Implants Inserted with Low Insertion Torque Values for Intraoral Welded Full-Arch Prosthesis: 1-Year Follow-Up


Prof. Adriano Piattelli, Via F. Sciucchi 63, 66100 Chieti, Italy; e-mail:


Objectives: The aim of the present study is to evaluate the osteointegration and crestal bone remodeling after 1 year around implants for intraoral welded immediate full-arch prosthesis inserted with low insertion torque (IT) values.

Material and Methods: The study was conducted from June 2008 to September 2010. Patients were eligible for the study if they needed an immediate intraoral welded implant-supported full-arch fixed prosthesis and received three or more implants with an IT ≤20 Ncm and two or more implants with IT ≥25 and ≤50. For each implant, peak IT was recorded during insertion surgery; periapical x-rays were taken at the time of surgery and again after 12 months. Finally, it was recorded whether an implant was lost or removed (within 12 months from insertion surgery).

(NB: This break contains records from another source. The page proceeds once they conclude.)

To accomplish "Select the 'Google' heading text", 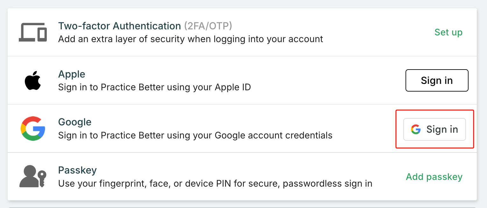I will (75, 122).
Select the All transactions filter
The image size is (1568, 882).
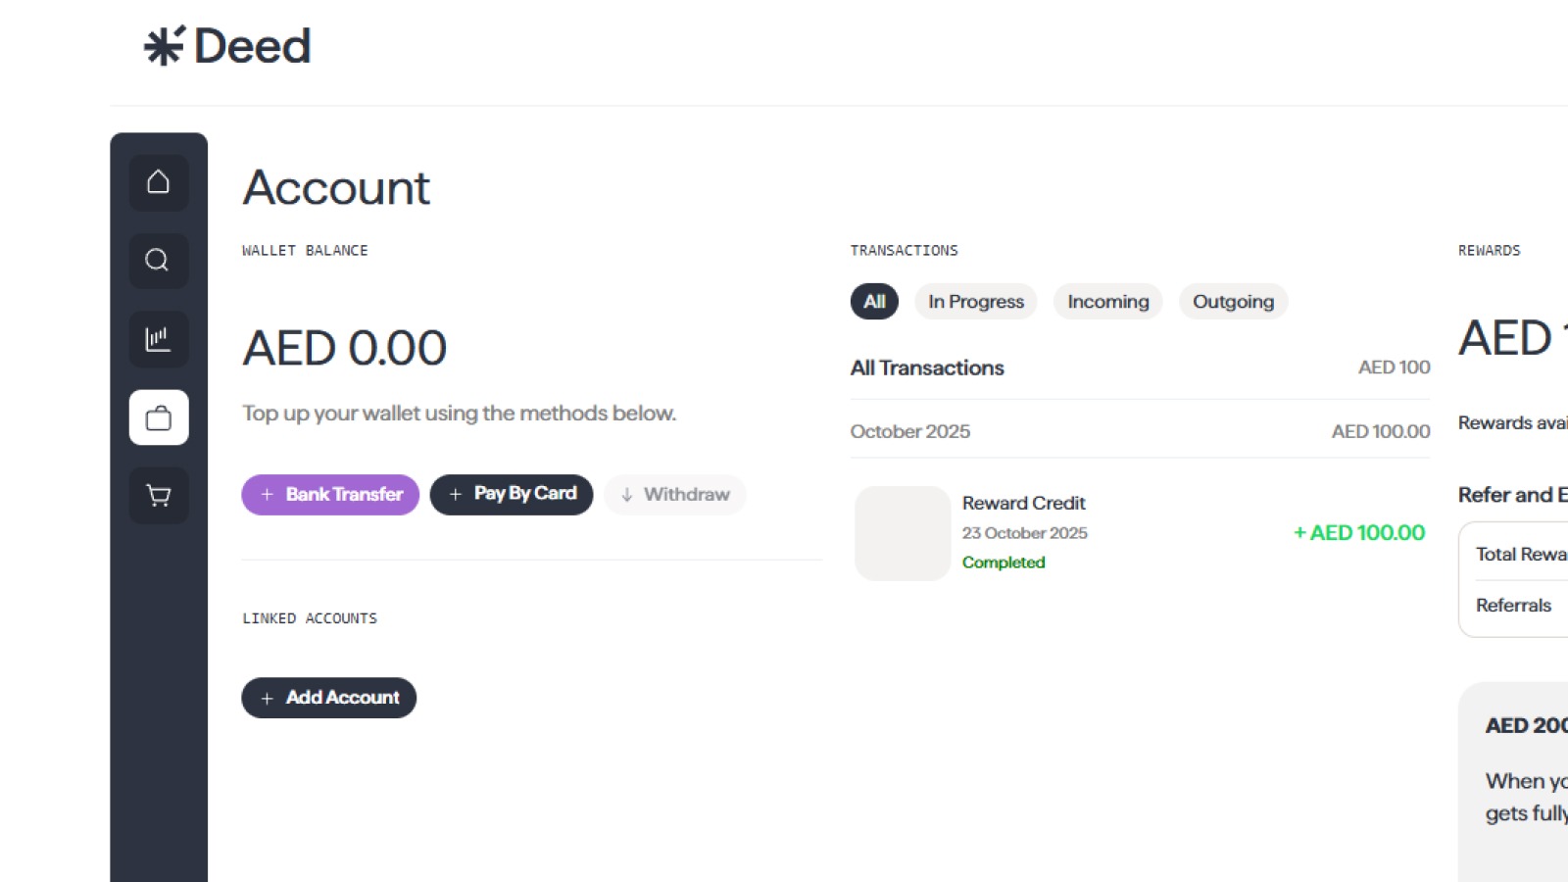[x=873, y=302]
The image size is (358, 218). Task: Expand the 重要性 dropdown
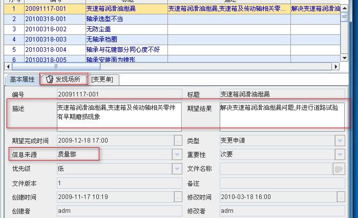(340, 154)
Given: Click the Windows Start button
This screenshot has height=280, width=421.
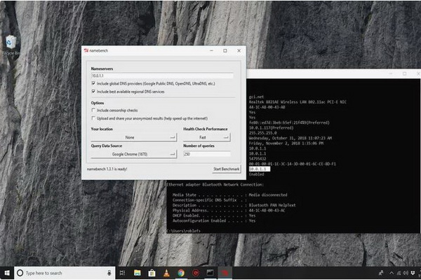Looking at the screenshot, I should tap(6, 272).
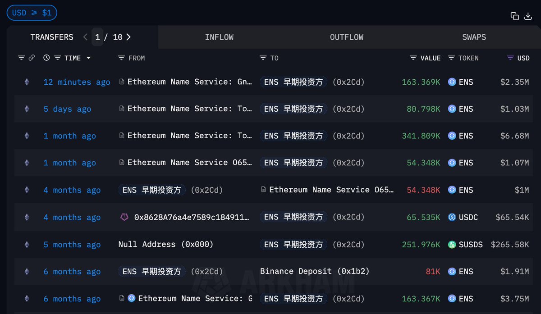Open the VALUE column filter

click(x=413, y=58)
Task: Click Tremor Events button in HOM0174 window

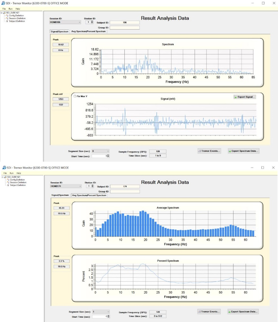Action: click(x=209, y=312)
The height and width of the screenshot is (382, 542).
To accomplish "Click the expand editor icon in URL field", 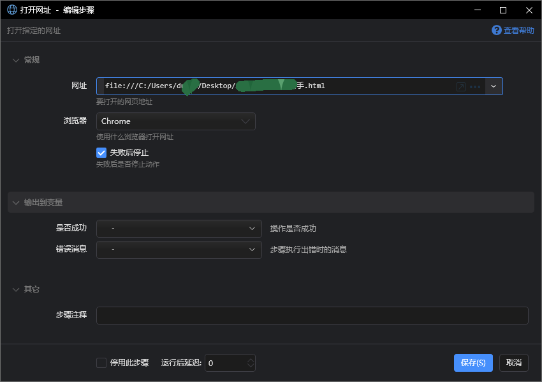I will tap(460, 86).
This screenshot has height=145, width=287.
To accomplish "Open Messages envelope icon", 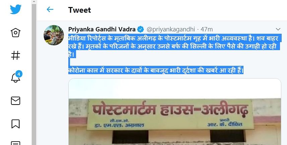I will point(15,101).
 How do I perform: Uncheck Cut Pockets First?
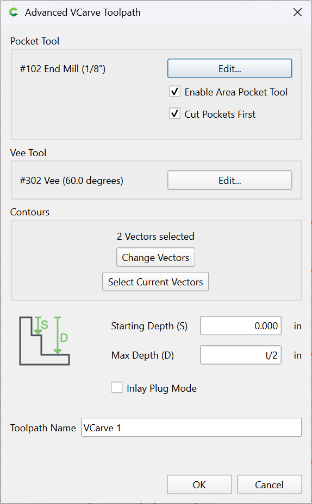pyautogui.click(x=174, y=114)
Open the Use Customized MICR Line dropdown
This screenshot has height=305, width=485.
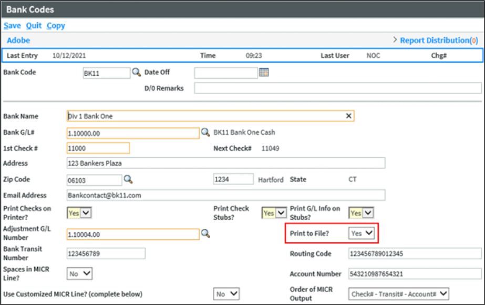226,293
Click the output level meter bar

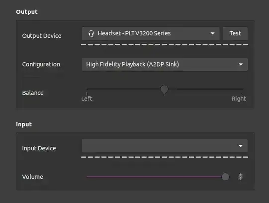point(164,45)
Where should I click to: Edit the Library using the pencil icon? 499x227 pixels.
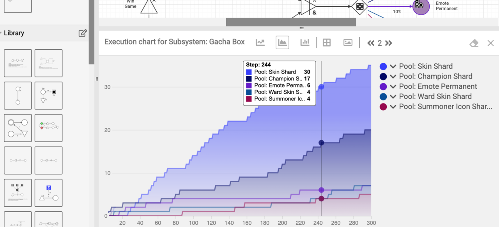83,33
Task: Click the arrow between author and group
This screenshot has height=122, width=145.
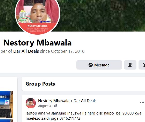Action: (71, 101)
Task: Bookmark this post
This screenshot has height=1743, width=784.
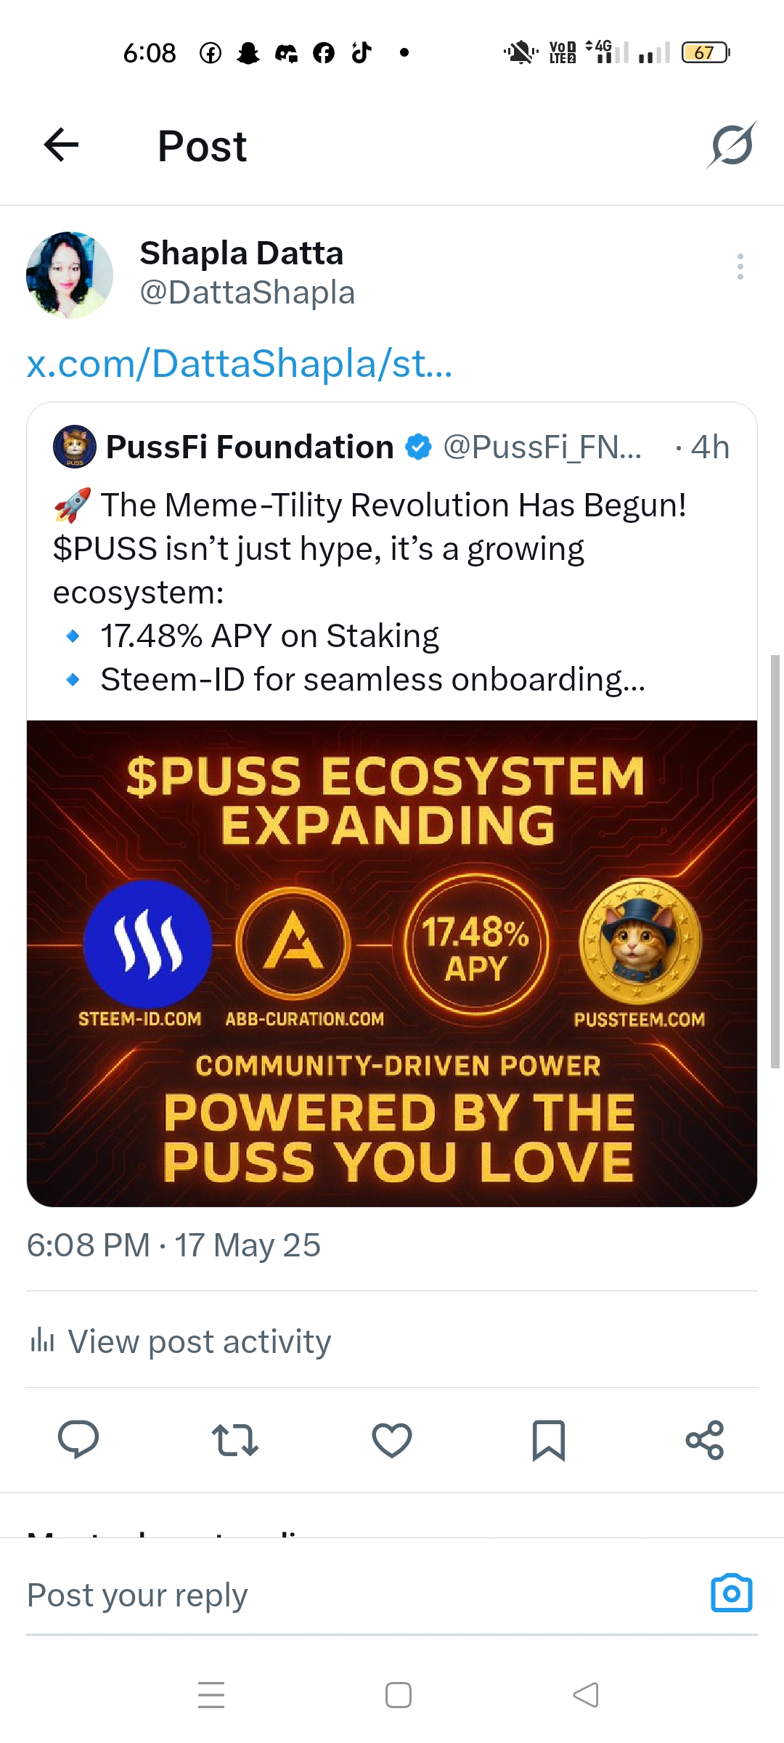Action: click(549, 1440)
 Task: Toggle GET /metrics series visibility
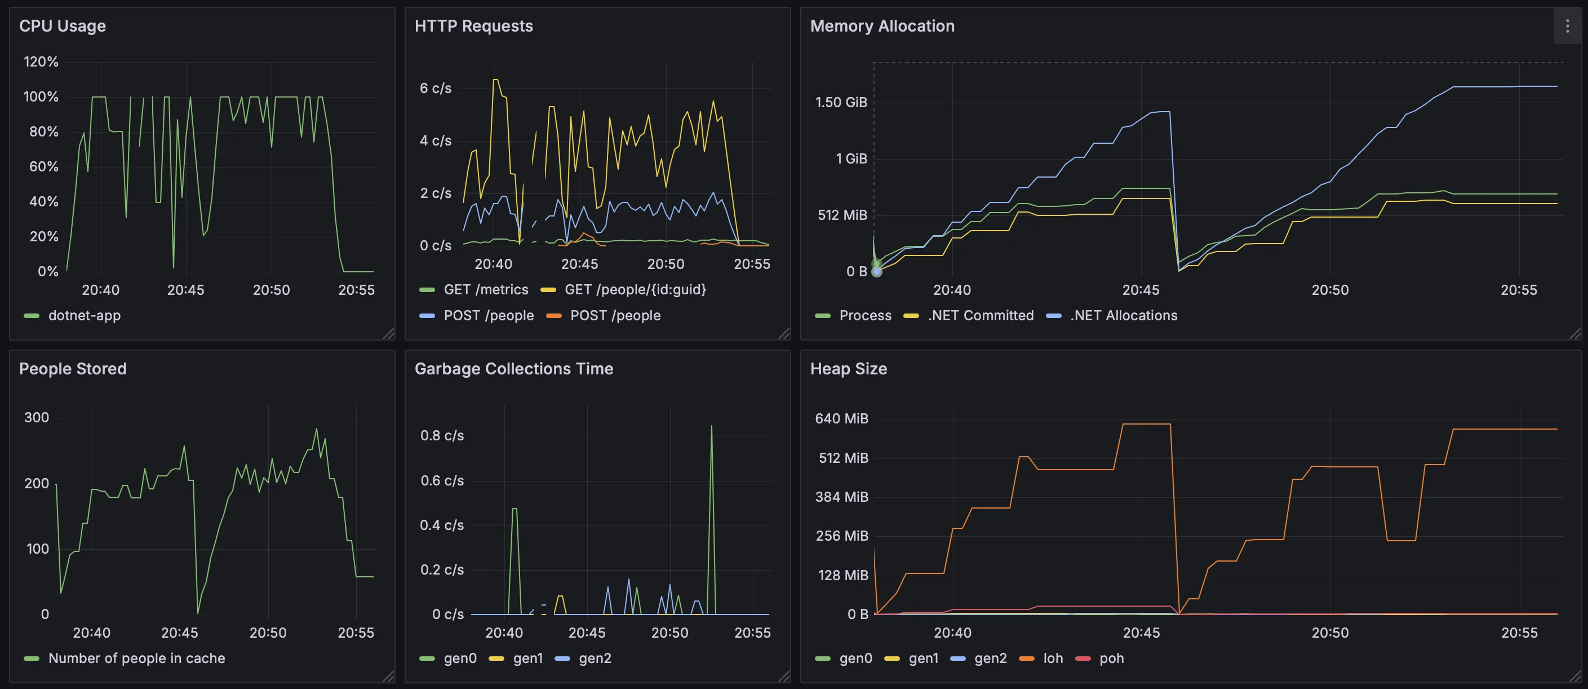(x=486, y=289)
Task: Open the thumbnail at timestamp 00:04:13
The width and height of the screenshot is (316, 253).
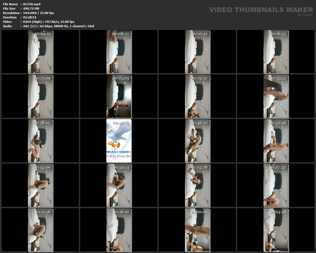Action: (x=40, y=52)
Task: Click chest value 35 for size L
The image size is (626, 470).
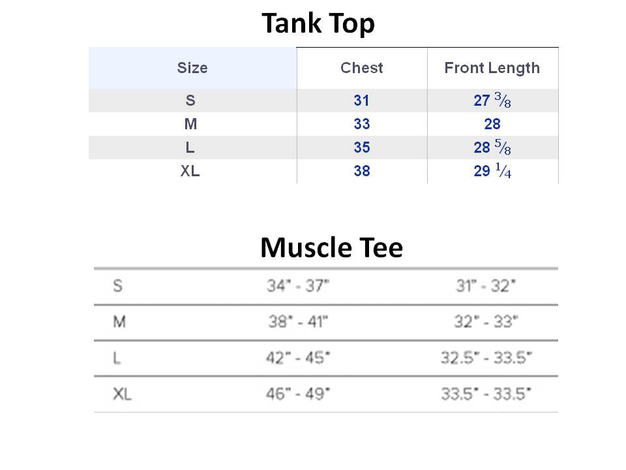Action: click(362, 148)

Results: Thirteen patients were included in the study; the prosthesis presented the following number of implants: nine with six implants and four with seven implants. A totand al of 82 implants were inserted: 51 implants presented an IT ≤20 Ncm (test group), 31 implants presented an IT ≥25 and ≤50 Ncm (control group). Each prosthesis presented at least three test implants and two control implants. The survival rate after 1 year was 98% for the test and 100% for the control group. The mean distance between the fixture-abutment junction and the bone crest was 0.1 ± 0.8 mm for test and 0.2 ± 0.5 mm for control group at implant insertion. After 12 months, it was 0.7 ± 0.9 mm for test group and 0.8 ± 0.6 mm for control group. The differences were not statistically significant.

Conclusions: Within the limitations of this study, the results suggested that rigid framework splinting can be a viable technique to improve success rate of implants with low primary stability using immediate loading protocols for full-arch prosthesis.